→ DATA LISTING:
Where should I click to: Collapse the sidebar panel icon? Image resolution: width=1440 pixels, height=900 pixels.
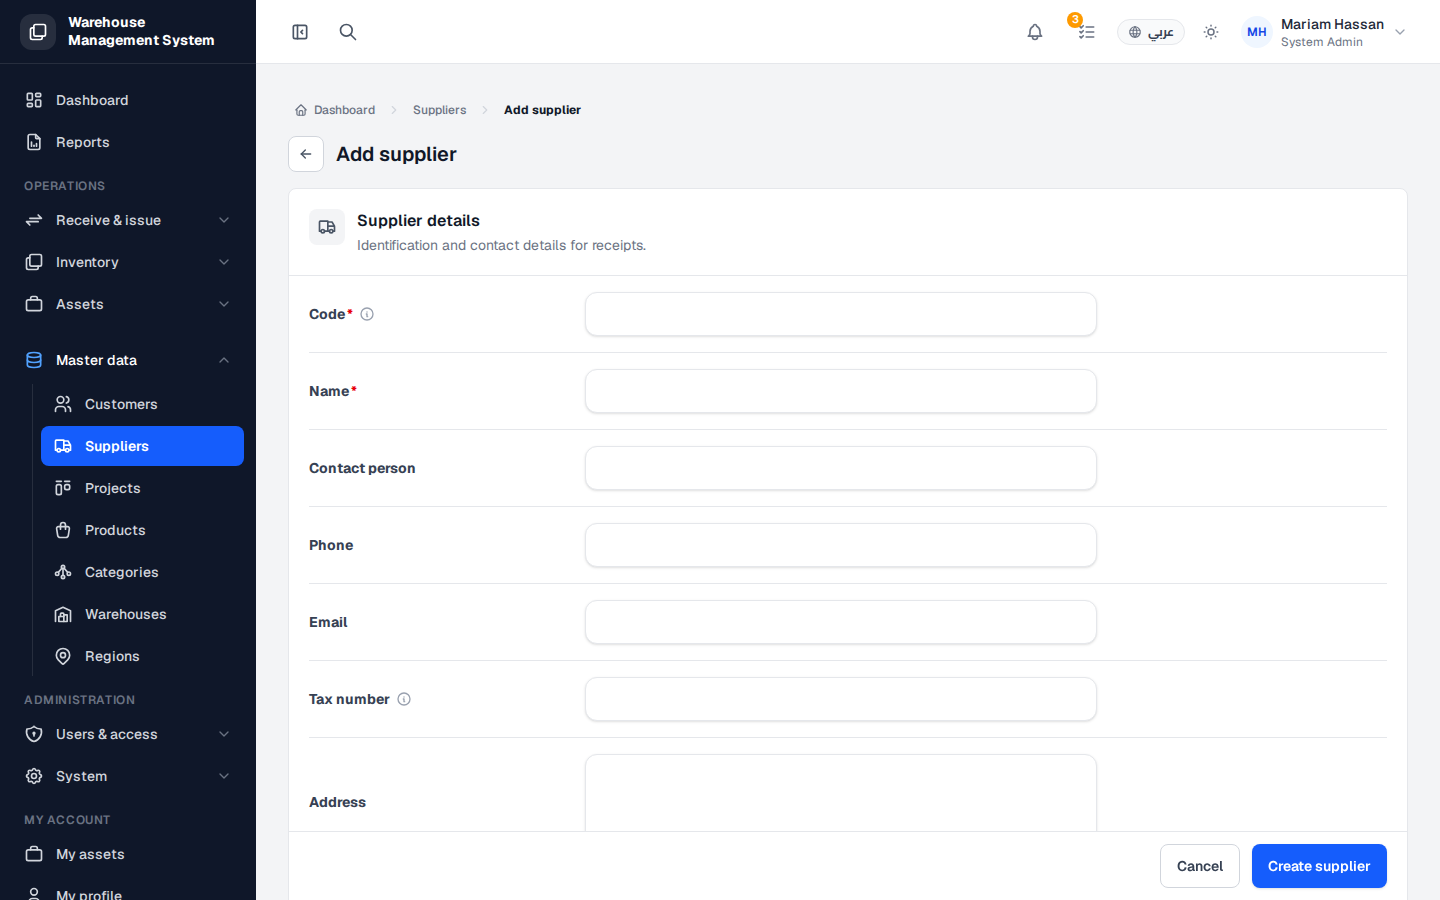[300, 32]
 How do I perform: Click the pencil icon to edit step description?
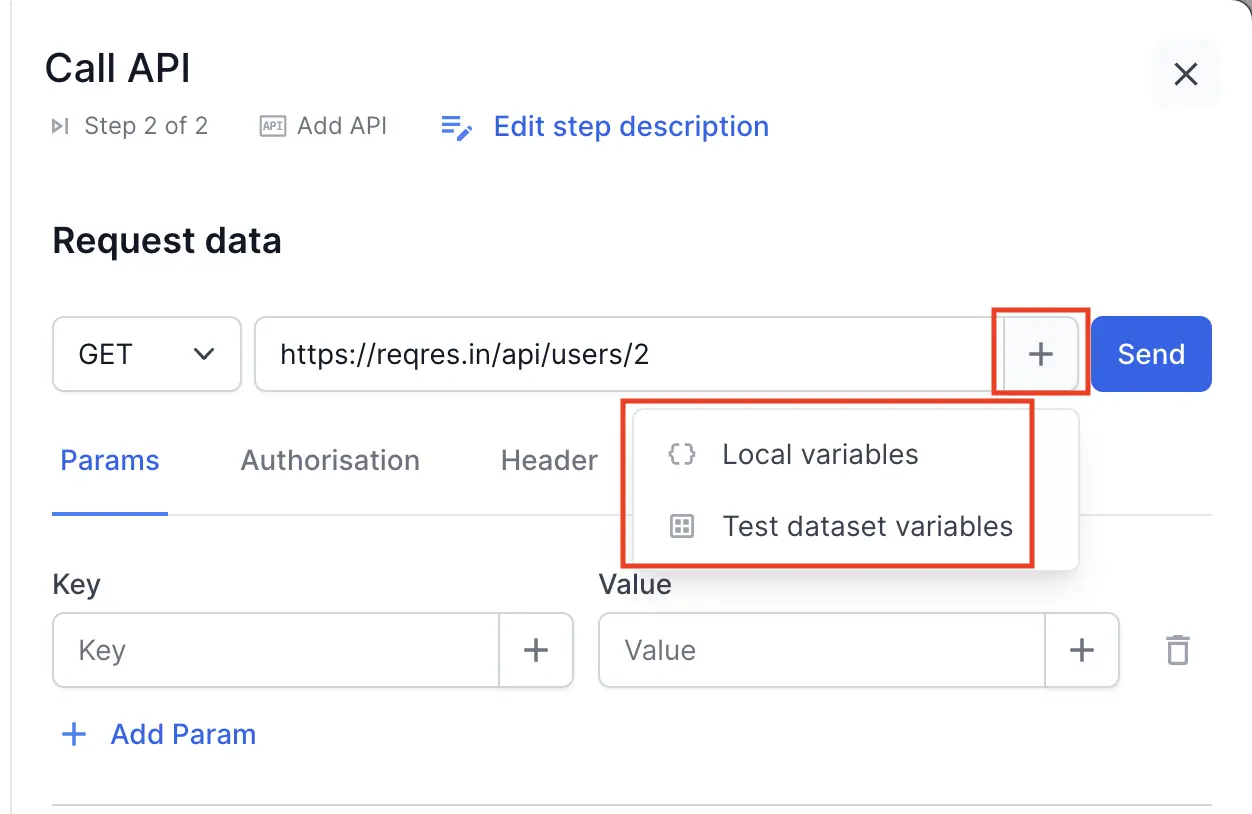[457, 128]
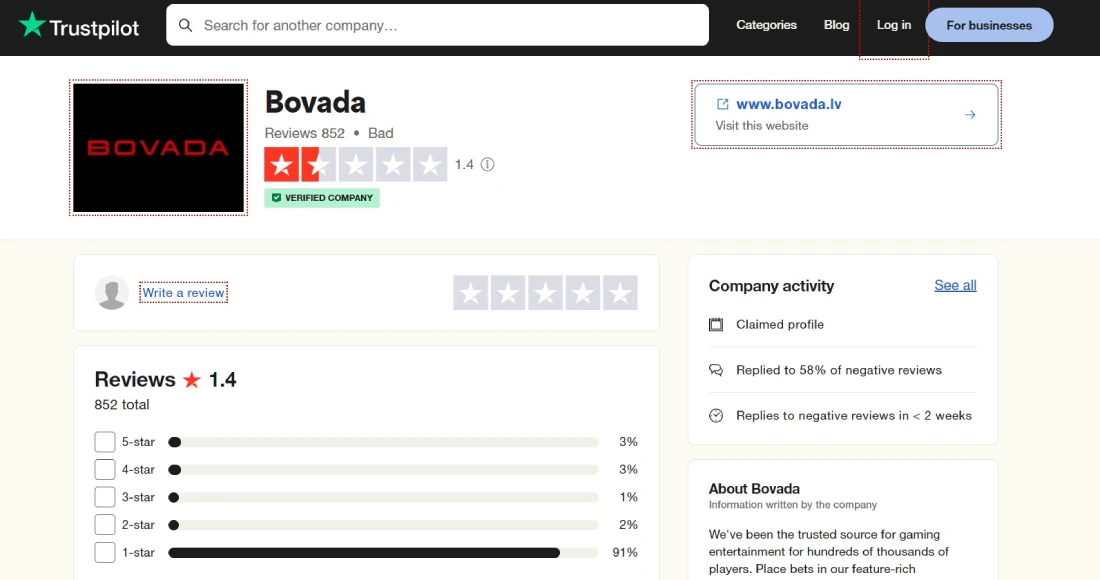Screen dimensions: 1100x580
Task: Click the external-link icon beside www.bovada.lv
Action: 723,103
...
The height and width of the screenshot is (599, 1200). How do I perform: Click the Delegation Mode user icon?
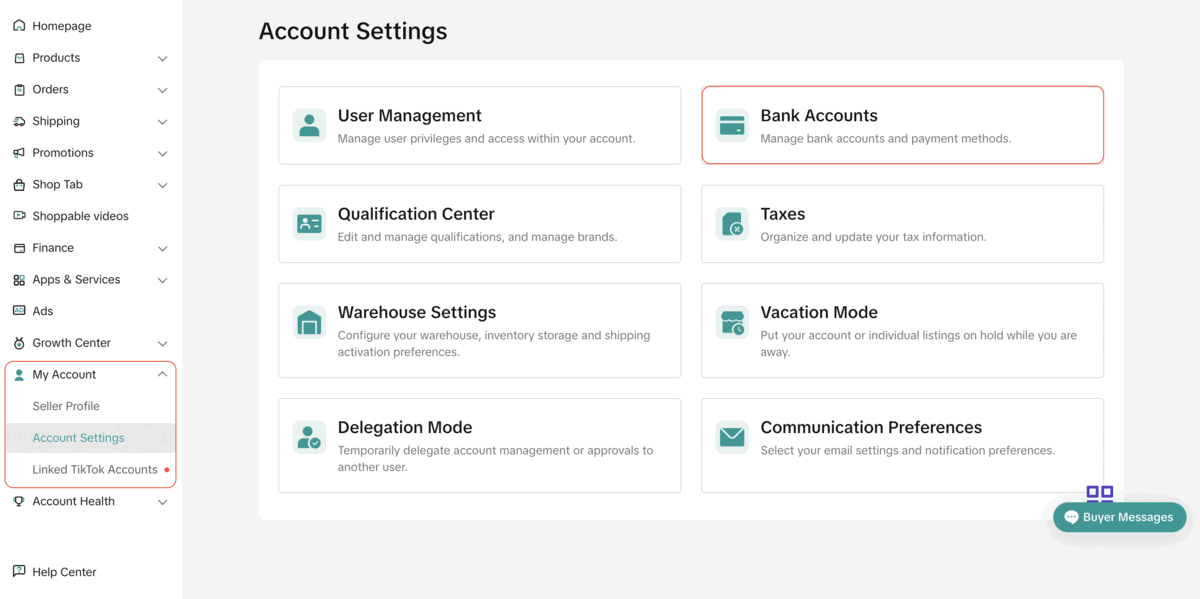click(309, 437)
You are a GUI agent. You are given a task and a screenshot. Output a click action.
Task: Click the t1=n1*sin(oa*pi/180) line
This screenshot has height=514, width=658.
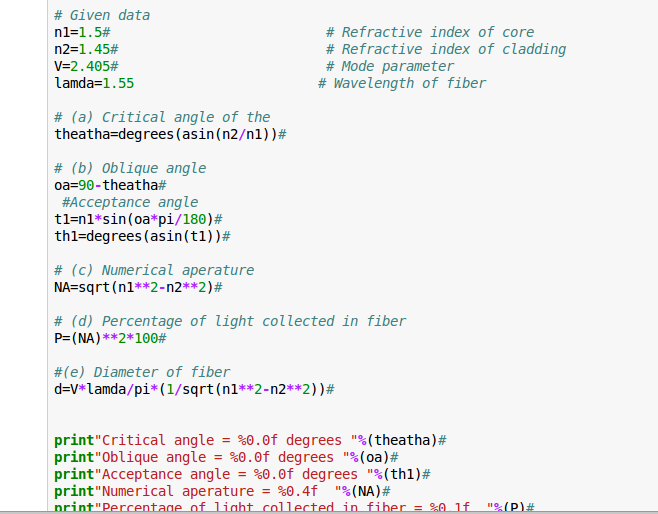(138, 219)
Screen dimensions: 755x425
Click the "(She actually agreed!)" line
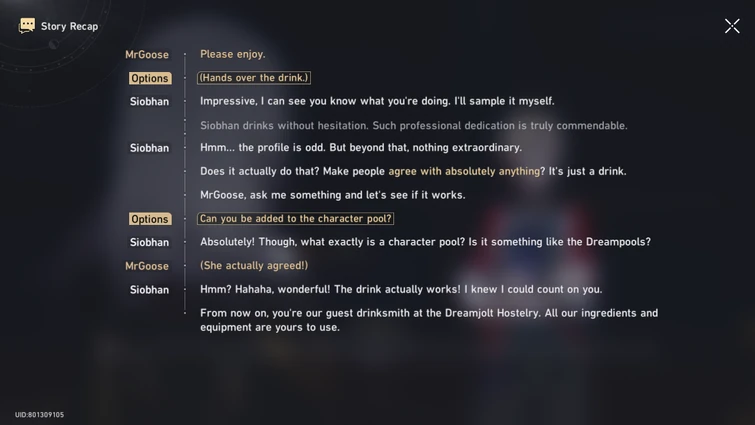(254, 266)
* * *
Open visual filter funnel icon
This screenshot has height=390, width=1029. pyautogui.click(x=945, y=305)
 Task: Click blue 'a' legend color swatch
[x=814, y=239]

→ PROBLEM: Find each line in the data above that contains the string "icon", matching case exactly, and copy those lines out.

→ RESULT OF THIS EXERCISE:
Where should I click to: Collapse the sidebar panel icon? Image resolution: width=1440 pixels, height=900 pixels.
 How do I perform: Click the pencil icon to edit step description?
Task: Click the external-link icon beside www.bovada.lv
The height and width of the screenshot is (599, 1200). How do I perform: Click the Delegation Mode user icon?
Open visual filter funnel icon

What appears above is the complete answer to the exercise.